### Exercise A
List every care area that the cancer center announcement below names as one where beds will open for patients with complex or acute needs.
### Exercise B
Carry on the cancer center announcement below, picking up after its final sentence.

### Passage shown
The University of Chicago Medicine plans to build a $633 million, 500,000-square-foot facility dedicated to cancer care on its medical campus on the city’s South Side, representing one of the largest investments made by the academic health system for patients and the community.
The plan for Chicago’s first freestanding clinical cancer center includes the addition of 128 beds. These beds will be dedicated to patients with cancer, allowing UChicago Medicine to open other beds for patients with complex or acute care needs in areas such as organ transplants, digestive diseases, cardiology, orthopedics and trauma care. This, in turn, will help address some of the capacity constraints for the medical center, whose beds are full most days of the year.
As a critical first step, UChicago Medicine this week filed a Certificate of Need (CON) request to the Illinois Health Facilities and Services Review Board (HFSRB) seeking approval to spend money on design and site planning for the proposed cancer center. This preparatory work is foundational to detailed planning for the cancer center and will inform its subsequent CON request this fall for construction of the building.
A significant amount of work is being planned around the patient experience and care-journey mapping, for which the participation of the community and current and former patients will be integral.

Saved data entries:
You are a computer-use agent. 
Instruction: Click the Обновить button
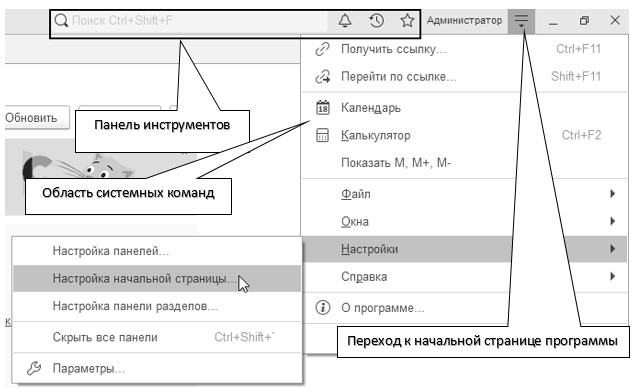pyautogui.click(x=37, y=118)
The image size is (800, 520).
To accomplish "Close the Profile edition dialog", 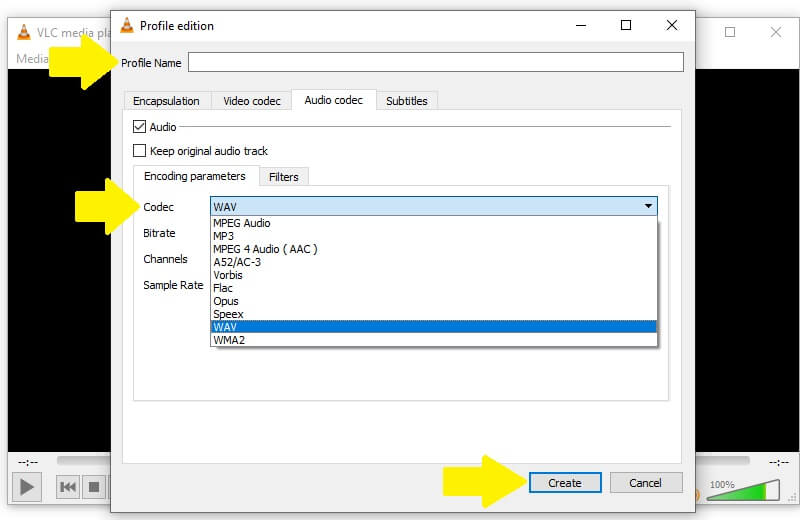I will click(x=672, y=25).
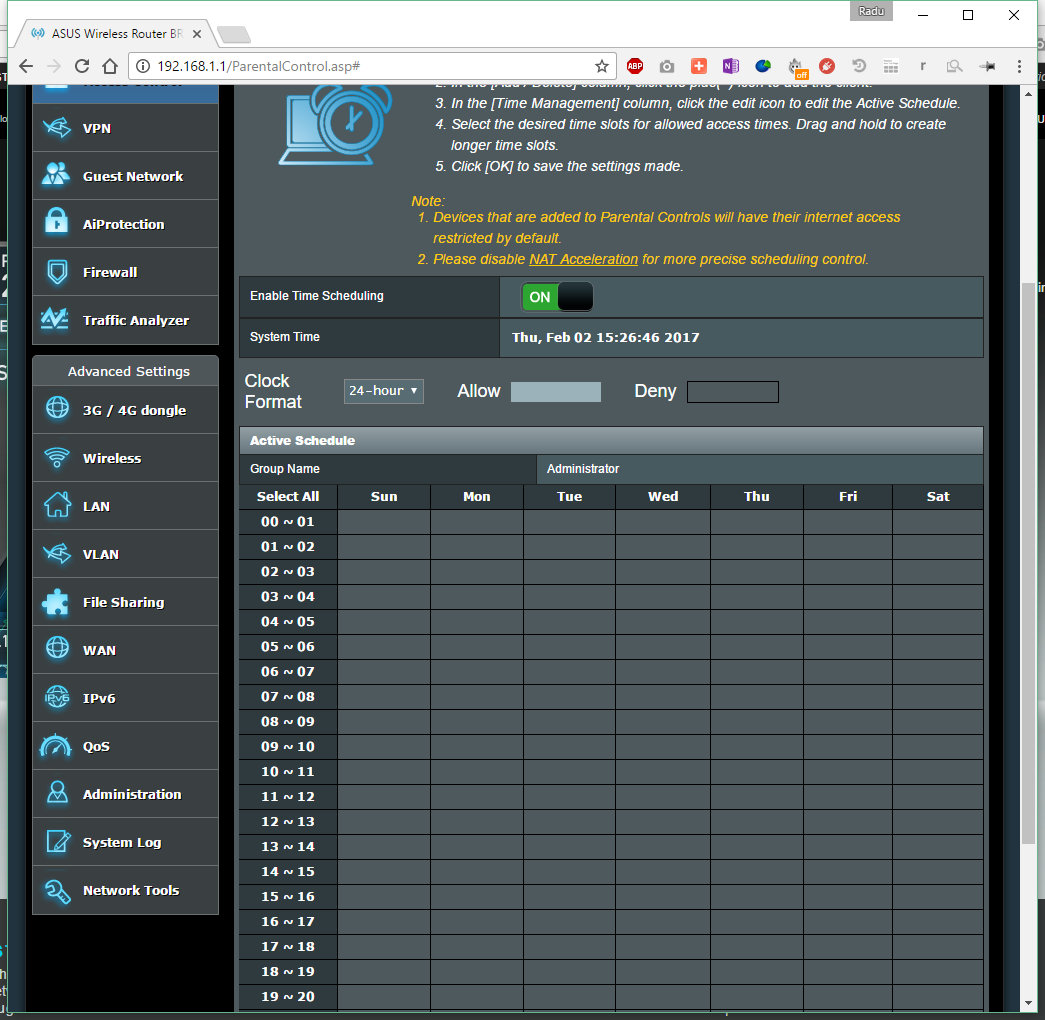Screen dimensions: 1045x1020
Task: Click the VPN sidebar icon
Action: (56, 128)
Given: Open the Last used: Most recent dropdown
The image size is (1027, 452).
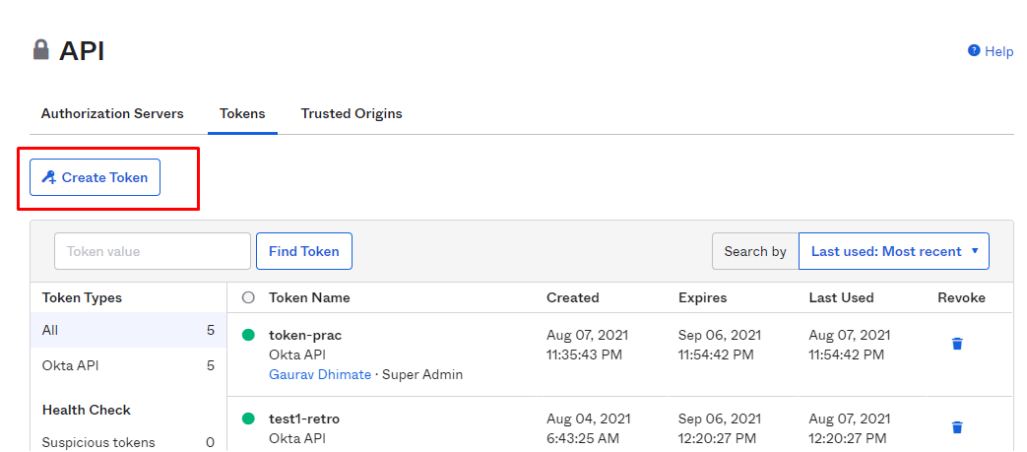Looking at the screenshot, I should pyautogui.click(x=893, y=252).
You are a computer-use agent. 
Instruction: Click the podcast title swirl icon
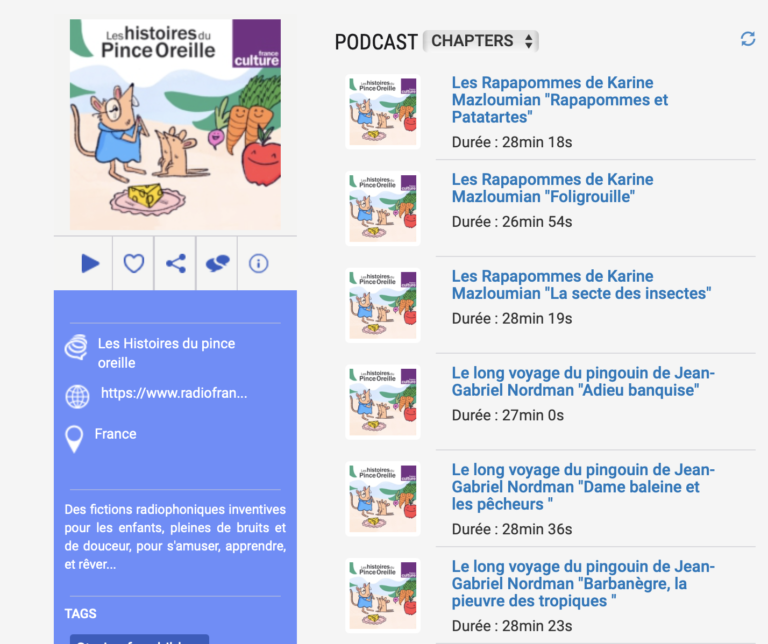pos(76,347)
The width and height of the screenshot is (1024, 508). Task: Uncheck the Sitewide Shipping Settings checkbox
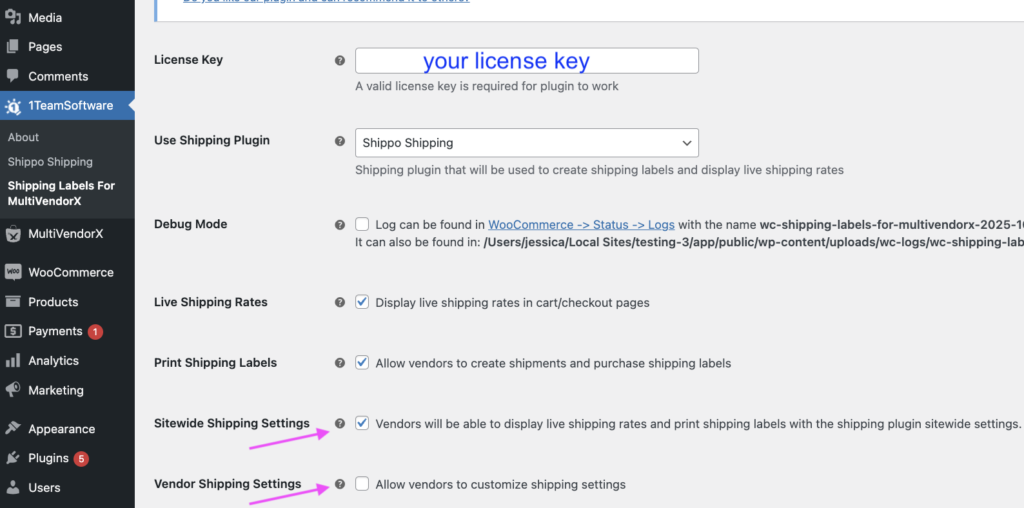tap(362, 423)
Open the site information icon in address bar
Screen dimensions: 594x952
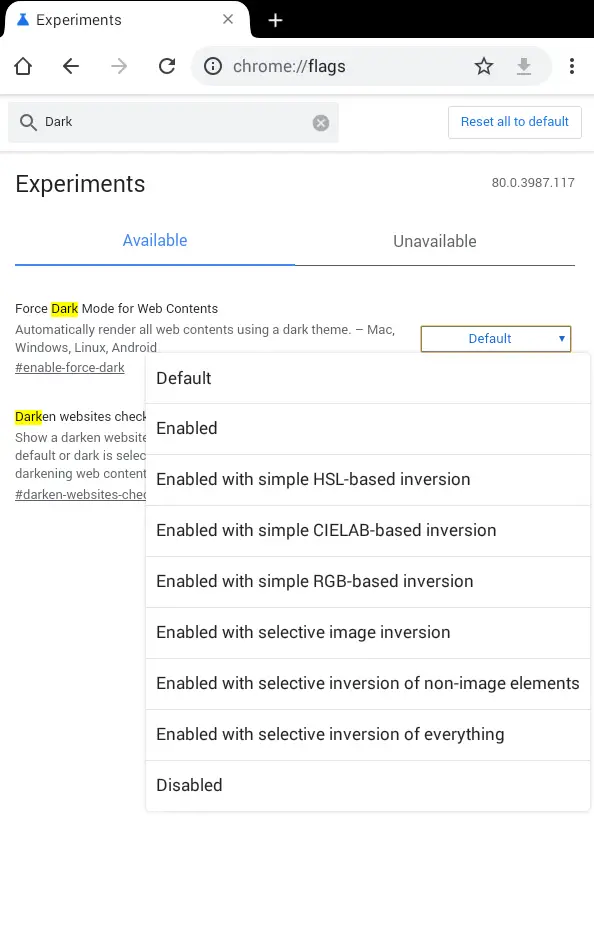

### Answer A
Organ transplants, digestive diseases, cardiology, orthopedics, trauma care

### Answer B
As one of only two National Cancer Institute-designated Comprehensive Cancer Centers in Illinois and the only academic medical center on the South Side, UChicago Medicine is uniquely positioned to reimagine cancer care for the community and the City of Chicago. The “Comprehensive” distinction is the gold standard for cancer programs bestowed by the National Cancer Institute (NCI) and recognizes the innovative research, leading-edge treatments, and extensive community outreach and education initiatives conducted at or by the organization.
“The University of Chicago has long been recognized for its strength in basic and translational research with fundamental and seminal contributions by our faculty to understanding the basic biology of cancer and its treatment,” said Kenneth S. Polonsky, MD, Executive Vice President for Medical Affairs at UChicago. “Our health system is looking to build upon this legacy by establishing a cancer program of the future, where groundbreaking science and compassionate, complex care intersect to provide an unrivaled approach to prevent, diagnose, study, treat and cure cancer.”